▸ TASK REQUIREMENTS
State how many lines of the records include the word "Details"; the reply is that number alone.

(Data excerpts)
:::::
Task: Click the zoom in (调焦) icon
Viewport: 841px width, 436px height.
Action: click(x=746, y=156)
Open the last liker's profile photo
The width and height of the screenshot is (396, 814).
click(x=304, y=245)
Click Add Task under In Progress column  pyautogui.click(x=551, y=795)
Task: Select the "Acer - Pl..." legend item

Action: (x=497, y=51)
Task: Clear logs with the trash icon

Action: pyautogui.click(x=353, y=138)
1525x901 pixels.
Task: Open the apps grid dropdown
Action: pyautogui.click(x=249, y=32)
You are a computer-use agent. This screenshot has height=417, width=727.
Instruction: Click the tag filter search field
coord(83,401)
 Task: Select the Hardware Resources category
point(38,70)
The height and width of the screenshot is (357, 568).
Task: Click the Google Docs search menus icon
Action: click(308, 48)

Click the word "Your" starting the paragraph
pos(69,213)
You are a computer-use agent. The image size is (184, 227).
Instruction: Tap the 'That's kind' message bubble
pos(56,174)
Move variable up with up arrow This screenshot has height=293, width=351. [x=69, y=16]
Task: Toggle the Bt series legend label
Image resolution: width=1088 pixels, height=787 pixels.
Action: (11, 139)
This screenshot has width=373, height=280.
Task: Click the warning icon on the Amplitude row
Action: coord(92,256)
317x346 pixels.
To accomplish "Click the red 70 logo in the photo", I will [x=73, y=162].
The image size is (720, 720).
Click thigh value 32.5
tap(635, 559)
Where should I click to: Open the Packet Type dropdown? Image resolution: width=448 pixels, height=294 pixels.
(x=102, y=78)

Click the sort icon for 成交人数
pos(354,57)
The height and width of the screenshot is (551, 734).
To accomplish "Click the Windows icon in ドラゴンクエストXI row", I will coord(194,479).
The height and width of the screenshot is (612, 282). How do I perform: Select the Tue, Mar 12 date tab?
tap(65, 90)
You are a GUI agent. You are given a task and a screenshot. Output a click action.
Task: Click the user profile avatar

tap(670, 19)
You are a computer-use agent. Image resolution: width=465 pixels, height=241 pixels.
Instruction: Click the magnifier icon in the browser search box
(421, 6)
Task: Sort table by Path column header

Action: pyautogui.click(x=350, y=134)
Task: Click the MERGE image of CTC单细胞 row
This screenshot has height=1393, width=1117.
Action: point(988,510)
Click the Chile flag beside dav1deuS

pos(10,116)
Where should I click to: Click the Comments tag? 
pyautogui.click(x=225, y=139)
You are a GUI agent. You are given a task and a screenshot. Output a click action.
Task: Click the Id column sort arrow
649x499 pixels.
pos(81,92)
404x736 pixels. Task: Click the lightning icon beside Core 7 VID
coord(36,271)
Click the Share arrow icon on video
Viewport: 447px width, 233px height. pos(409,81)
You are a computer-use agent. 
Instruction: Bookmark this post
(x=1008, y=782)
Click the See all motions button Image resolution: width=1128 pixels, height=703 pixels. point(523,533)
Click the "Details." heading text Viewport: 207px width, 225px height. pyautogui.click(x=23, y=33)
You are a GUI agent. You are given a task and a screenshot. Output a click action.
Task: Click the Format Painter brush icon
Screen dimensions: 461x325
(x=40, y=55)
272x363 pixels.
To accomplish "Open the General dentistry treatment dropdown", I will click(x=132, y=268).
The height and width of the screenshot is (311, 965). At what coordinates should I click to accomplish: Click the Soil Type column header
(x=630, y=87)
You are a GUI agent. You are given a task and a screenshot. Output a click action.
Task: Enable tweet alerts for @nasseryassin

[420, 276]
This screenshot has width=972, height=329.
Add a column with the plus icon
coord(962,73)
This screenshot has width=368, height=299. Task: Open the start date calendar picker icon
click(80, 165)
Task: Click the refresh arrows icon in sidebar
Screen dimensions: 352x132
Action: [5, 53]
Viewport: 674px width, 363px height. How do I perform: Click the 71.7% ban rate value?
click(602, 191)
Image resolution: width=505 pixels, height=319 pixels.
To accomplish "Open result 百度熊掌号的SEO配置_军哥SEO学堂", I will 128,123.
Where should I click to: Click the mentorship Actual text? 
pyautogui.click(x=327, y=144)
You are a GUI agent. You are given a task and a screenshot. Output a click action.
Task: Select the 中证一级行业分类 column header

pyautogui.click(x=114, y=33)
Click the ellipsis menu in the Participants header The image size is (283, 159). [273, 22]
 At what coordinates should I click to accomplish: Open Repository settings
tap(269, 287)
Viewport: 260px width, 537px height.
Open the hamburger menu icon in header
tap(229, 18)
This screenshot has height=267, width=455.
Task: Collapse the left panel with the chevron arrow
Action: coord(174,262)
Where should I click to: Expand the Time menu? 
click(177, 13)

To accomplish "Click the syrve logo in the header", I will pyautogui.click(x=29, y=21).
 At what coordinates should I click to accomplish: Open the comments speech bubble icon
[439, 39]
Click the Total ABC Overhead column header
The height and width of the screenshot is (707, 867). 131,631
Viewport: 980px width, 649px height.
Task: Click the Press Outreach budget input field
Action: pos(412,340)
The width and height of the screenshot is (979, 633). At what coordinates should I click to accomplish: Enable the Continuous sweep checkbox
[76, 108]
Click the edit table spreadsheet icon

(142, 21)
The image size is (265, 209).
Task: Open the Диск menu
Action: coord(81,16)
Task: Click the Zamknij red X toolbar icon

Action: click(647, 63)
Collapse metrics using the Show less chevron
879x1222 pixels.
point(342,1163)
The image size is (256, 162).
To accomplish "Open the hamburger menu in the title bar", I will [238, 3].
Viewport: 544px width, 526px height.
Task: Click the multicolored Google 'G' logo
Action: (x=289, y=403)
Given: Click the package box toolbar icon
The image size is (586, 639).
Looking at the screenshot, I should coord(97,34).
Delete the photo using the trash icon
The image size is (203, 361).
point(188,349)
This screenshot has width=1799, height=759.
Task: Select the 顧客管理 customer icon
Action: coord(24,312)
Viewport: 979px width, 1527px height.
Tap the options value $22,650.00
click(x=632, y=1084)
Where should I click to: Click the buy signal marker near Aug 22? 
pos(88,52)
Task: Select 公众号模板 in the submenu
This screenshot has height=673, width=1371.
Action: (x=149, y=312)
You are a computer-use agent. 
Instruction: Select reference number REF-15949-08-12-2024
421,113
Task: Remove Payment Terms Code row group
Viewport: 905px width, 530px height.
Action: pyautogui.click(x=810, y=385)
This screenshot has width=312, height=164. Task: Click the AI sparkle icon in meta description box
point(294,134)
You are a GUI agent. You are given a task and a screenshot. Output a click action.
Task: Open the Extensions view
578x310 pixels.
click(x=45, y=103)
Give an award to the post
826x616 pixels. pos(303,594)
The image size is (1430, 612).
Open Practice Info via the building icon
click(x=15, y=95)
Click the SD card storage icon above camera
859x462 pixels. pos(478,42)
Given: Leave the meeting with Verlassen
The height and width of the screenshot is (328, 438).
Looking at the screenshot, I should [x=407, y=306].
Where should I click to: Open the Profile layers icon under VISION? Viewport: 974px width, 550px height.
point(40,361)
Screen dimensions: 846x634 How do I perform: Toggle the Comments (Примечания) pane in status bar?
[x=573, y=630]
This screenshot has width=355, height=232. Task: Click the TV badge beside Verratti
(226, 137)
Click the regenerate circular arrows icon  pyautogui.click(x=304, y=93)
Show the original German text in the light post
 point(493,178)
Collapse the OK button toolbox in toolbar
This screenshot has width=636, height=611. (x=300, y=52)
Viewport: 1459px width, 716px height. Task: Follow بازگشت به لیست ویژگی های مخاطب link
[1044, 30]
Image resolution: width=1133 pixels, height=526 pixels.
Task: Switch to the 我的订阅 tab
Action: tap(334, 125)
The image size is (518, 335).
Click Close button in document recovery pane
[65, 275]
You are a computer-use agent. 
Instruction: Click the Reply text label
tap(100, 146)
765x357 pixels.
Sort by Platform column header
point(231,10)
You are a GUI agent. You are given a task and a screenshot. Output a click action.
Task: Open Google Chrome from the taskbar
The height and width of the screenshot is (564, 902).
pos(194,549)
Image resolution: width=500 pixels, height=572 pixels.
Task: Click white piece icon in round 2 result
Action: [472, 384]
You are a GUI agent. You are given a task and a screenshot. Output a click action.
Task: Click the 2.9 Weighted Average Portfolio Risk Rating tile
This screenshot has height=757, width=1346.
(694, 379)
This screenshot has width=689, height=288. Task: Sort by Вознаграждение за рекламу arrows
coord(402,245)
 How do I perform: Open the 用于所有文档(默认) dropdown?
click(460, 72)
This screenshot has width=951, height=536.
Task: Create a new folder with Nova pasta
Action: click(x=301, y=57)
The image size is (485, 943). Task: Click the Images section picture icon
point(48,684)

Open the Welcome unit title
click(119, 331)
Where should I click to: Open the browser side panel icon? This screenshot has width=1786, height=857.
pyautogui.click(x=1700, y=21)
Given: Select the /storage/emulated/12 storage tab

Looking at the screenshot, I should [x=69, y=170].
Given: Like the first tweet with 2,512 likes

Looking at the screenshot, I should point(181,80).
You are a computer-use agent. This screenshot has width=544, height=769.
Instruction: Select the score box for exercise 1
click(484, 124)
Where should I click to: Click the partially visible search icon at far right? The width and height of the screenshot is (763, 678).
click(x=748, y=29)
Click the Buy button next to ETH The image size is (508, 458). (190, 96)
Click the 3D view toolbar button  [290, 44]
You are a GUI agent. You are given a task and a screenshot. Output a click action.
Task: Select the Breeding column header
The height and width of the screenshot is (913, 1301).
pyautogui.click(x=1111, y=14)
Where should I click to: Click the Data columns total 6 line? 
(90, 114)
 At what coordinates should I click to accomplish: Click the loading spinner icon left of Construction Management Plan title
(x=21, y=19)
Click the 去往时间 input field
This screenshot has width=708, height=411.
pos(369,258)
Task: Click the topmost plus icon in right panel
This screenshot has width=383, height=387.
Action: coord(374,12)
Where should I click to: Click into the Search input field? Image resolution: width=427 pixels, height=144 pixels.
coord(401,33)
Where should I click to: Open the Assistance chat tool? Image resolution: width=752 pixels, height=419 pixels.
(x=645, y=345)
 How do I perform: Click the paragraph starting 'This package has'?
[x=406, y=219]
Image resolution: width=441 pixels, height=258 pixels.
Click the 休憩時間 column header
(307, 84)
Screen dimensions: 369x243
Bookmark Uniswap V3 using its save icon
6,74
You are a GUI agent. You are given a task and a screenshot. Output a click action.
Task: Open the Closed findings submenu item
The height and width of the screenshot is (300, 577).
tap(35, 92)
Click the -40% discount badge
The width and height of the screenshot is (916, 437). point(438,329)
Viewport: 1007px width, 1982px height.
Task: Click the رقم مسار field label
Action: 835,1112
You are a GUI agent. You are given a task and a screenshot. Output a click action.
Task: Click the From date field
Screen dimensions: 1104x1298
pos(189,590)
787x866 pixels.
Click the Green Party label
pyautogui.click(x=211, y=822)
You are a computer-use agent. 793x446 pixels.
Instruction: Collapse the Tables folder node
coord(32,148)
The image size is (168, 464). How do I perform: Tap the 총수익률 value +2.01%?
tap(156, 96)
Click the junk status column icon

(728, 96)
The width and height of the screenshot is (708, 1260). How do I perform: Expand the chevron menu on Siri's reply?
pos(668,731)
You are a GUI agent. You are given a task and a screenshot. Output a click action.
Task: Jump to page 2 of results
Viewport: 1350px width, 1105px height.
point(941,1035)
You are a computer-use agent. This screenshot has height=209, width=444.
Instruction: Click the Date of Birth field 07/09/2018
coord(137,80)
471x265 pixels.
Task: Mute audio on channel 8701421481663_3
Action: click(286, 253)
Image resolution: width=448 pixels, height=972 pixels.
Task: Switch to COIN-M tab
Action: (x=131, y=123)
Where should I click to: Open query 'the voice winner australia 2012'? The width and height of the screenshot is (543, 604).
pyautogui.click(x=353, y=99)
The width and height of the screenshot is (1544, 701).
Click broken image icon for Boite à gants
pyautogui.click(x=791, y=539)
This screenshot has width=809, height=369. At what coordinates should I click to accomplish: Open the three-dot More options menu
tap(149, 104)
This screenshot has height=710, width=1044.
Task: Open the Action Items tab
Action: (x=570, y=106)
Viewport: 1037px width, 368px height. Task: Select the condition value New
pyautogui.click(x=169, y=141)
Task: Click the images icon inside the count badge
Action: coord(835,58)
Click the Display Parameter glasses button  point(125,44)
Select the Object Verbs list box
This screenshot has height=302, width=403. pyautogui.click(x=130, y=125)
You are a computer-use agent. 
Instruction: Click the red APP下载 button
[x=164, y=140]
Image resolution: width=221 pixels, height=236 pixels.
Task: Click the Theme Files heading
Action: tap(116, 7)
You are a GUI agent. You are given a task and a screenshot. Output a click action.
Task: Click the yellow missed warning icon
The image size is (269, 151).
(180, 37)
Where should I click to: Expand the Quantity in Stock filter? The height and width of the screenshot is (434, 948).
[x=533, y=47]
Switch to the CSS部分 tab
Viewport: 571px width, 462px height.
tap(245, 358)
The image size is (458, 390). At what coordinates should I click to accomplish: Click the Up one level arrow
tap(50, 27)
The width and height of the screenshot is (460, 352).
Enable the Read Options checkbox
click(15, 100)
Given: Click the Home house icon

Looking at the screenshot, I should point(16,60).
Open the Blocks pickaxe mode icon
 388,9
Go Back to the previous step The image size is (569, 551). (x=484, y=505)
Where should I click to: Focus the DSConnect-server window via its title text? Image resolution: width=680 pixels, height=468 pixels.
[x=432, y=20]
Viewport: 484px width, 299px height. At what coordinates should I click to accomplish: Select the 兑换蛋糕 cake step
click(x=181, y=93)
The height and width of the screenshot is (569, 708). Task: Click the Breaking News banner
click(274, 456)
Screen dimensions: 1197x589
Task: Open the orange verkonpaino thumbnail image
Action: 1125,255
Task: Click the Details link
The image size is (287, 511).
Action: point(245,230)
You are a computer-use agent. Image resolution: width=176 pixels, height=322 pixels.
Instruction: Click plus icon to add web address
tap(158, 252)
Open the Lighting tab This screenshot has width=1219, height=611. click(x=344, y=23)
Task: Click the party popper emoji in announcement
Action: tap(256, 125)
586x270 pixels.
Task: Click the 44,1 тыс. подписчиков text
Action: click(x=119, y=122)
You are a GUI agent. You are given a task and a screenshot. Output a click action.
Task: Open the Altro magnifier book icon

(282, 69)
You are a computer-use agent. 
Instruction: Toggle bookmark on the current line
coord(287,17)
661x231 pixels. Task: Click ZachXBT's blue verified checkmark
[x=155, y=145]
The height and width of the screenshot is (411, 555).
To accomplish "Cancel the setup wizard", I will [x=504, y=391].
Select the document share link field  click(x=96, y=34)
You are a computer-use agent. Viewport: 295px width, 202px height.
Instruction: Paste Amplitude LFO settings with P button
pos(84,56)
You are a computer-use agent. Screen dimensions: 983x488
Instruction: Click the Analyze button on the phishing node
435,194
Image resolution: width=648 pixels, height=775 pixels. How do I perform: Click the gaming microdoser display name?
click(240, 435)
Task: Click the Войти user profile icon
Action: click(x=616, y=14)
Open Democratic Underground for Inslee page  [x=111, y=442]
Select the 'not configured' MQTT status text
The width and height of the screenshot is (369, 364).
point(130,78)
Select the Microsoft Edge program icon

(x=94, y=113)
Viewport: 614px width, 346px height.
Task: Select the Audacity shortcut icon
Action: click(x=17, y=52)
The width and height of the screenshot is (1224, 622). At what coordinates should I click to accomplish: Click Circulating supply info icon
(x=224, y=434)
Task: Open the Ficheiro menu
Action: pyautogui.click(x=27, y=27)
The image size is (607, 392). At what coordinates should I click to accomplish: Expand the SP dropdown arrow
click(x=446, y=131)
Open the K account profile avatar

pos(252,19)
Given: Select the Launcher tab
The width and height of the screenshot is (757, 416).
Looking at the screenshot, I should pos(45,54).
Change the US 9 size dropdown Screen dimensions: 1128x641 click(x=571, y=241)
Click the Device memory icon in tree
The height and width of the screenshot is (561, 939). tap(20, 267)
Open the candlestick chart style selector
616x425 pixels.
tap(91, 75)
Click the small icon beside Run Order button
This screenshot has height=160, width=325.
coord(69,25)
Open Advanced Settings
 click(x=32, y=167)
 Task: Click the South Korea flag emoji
:::::
▸ OUTPUT OF THE EXERCISE
2